An archer draws his arrow with intention. He takes aim. I actually felt that God was aiming me with a precise outcome -- or purpose -- in Mind. I could trust his aim. It moved me very deeply.

Although I had been feeling - since the girls left for college - a clear sense of my work, I had also been feeling a bit aimless when it came to any interests outside of the office. I thought of myself as the person who used to spend all of her discretionary time following her daughters' interests in soccer, school, camp, Polocrosse, Cowboy Mounted Shooting, etc.

I loved to knit, but I'd knitted items for everyone I knew and had become "that woman" who knitted, and then unraveled her knitting, just to save money on yarn -- since I couldn't think of anyone who wanted another scarf, skirt, or hat.

I loved to bake, but without the girls here to eat or share what I baked, it just sat there. I loved to write, but after 750 of these posts, I wondered if I was just speaking to myself. And anyway, I had begun to realize that if I couldn't communicate a concept in five short lines of poetry, I should probably sit with it a bit longer.

I have always known that a sustainable life is one that is Love-impelled. It is why I do the work that I do. I have no desire to ever retire. I love it so much. And this is good, because it is what I do all day, every day - it just brings me so much joy. But what else should I be doing? I kept thinking I had to find something to do with my discretionary time.

The image of an archer shifted all of that. It wasn't up to me to figure anything out. I could trust that in every moment of every day the Archer was drawing me with perfect, precise aim. I would hit my target, not because I had decided to "follow my heart," but because I was an arrow in His quiver. Drawn for a purpose. Never a randomly flung arrow. But drawn from the Archers bow.
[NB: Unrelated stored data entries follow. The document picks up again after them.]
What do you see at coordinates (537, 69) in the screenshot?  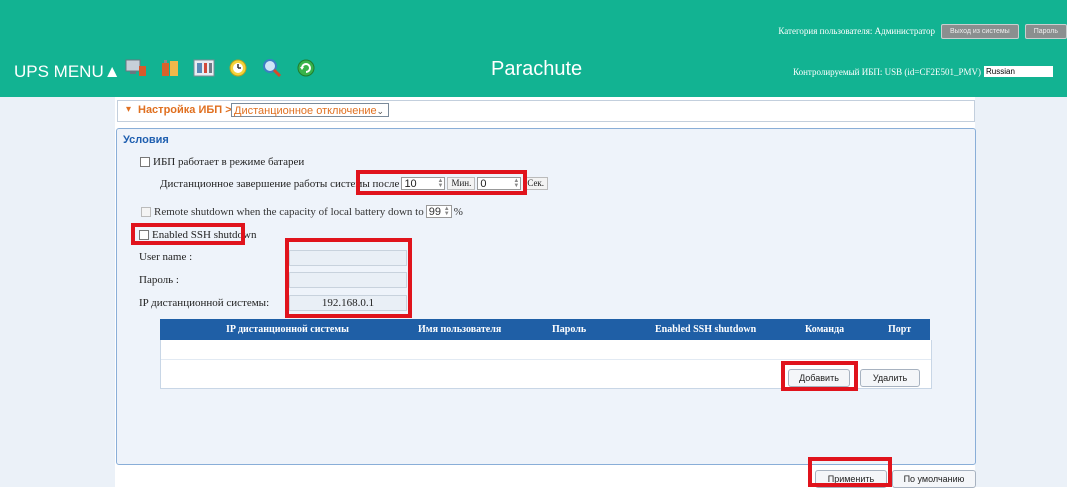 I see `brand-title: Parachute` at bounding box center [537, 69].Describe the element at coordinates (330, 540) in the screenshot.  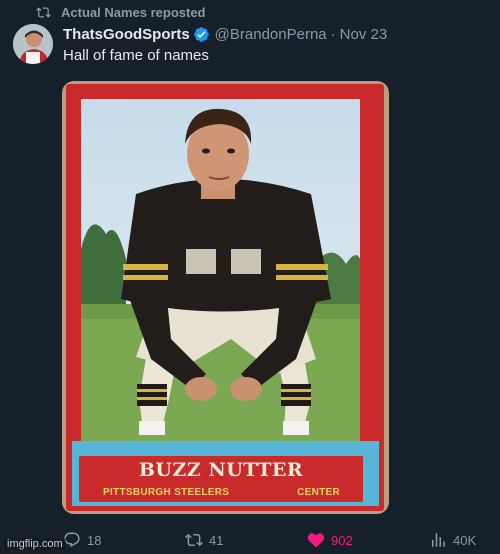
I see `like-button: 902` at that location.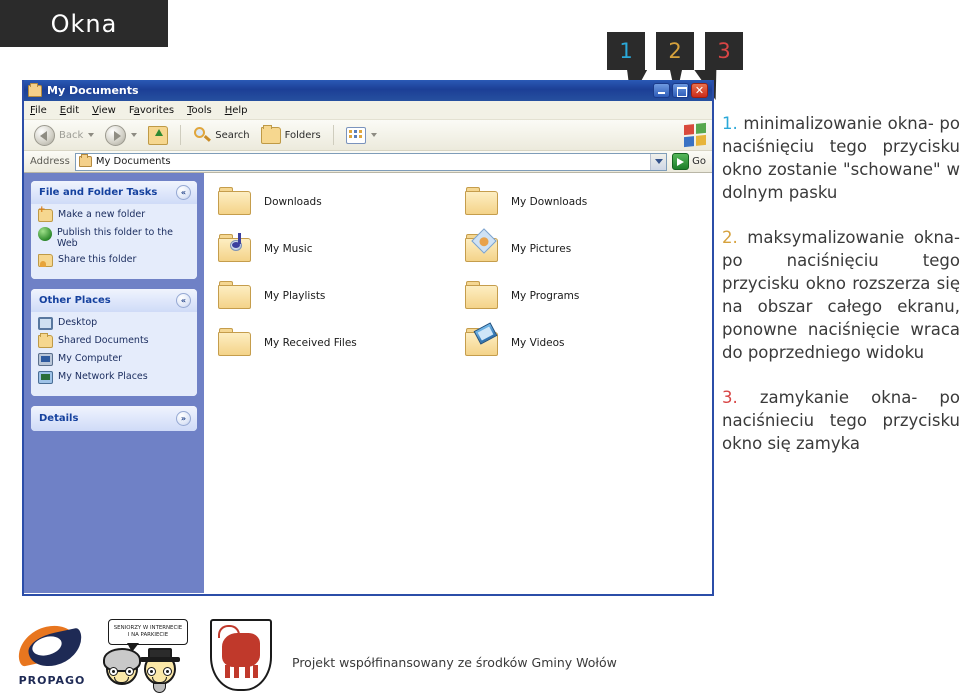 The height and width of the screenshot is (699, 960). Describe the element at coordinates (98, 260) in the screenshot. I see `list-item-label: Share this folder` at that location.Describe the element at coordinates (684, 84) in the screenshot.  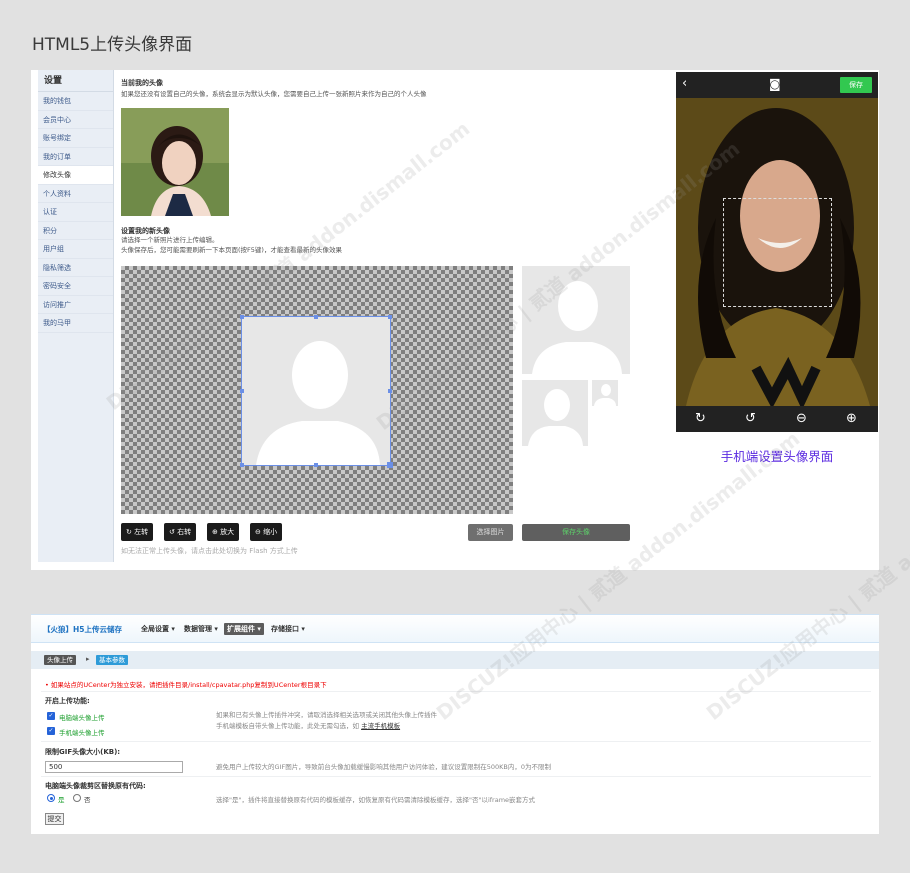
I see `back-icon: ‹` at that location.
In talking about this image with our Sunday School class one morning, another insight was shared. When an archer draws His bow back, it allows for a pause, and gives perspective to his aim. I could trust that when I was drawn back - by divine Love -- into recalling a past experience, insight, or lesson learned, it was with divine intention. It was never without a precise purpose. Again, there was no random or reckless flinging of arrows by the divine Archer.
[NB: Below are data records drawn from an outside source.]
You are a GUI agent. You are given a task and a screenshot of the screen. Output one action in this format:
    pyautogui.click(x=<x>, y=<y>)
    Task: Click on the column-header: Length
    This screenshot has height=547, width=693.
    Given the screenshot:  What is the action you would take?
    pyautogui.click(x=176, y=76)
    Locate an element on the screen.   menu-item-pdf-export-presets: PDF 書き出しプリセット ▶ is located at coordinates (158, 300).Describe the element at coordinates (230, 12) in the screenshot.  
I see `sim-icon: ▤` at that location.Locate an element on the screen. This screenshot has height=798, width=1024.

Suddenly a definition of "sin," -- that I'd never fully gotten behind -- made a bit more sense. I'd always felt perplexed when someone shared that "sin" was defined as "missing the mark." Perhaps it was because my own favorite etymological definition of sin was "to sunder, or to separate."
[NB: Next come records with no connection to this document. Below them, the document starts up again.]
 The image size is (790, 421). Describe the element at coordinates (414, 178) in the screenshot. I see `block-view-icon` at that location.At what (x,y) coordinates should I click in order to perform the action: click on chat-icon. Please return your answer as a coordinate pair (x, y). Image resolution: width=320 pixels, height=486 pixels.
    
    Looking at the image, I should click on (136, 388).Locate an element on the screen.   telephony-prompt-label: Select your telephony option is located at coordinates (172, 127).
I didn't like the "missing the mark" definition because it ratified the false (for me) view of man as self-determined, self-aimed. A mortal who could "go rogue," -- who could separate himself from an all-powerful, all-knowing God and make mistakes, bad choices, and wrong decisions.

But this view of God as the Archer changed that for me. Mary Baker Eddy states in Science and Health with Key to the Scriptures that:

"The belief in sin is punished,
so long as the belief lasts..." 

And elsewhere she writes:

"Silencing self,
alias rising above corporeal personality,
is what reforms the sinner and destroys sin."

I am not the archer. We are not the archers of our own lives.  We cannot miss the mark, because we were never given an arrow -- we are the arrows. We are what God is drawing into precise purpose. We are what He has given accurate focus to. We can't help but hit His mark.

And I have to remember, that when it feels as if life events are dragging me backwards, an arrow can only be shot forward by pulling it backwards. Sometimes we have the opportunity of revisiting something we've outgrown, in order to more thoroughly glean the full weight of the lessons learned. Then we are launched forward with even greater precision and aim.

I don't have to decide to be -- or do -- anything. I just need to be a ready arrow in the Archer's quiver. Divine Love will draw me with perfect accuracy. The peace that this has given me is deep and satisfying.

In her poem, "Satisfied," Eddy assures us:

"It matters not,
what be Thy lot,
so Love doth guide..."

In the hands of the Archer, I am guided each moment towards the mark for which I am intended. I am drawn for a holy purpose. And He never misses. Whether the target is college, a new hobby, job, community, or relationship, we are perfect arrows in Love's quiver.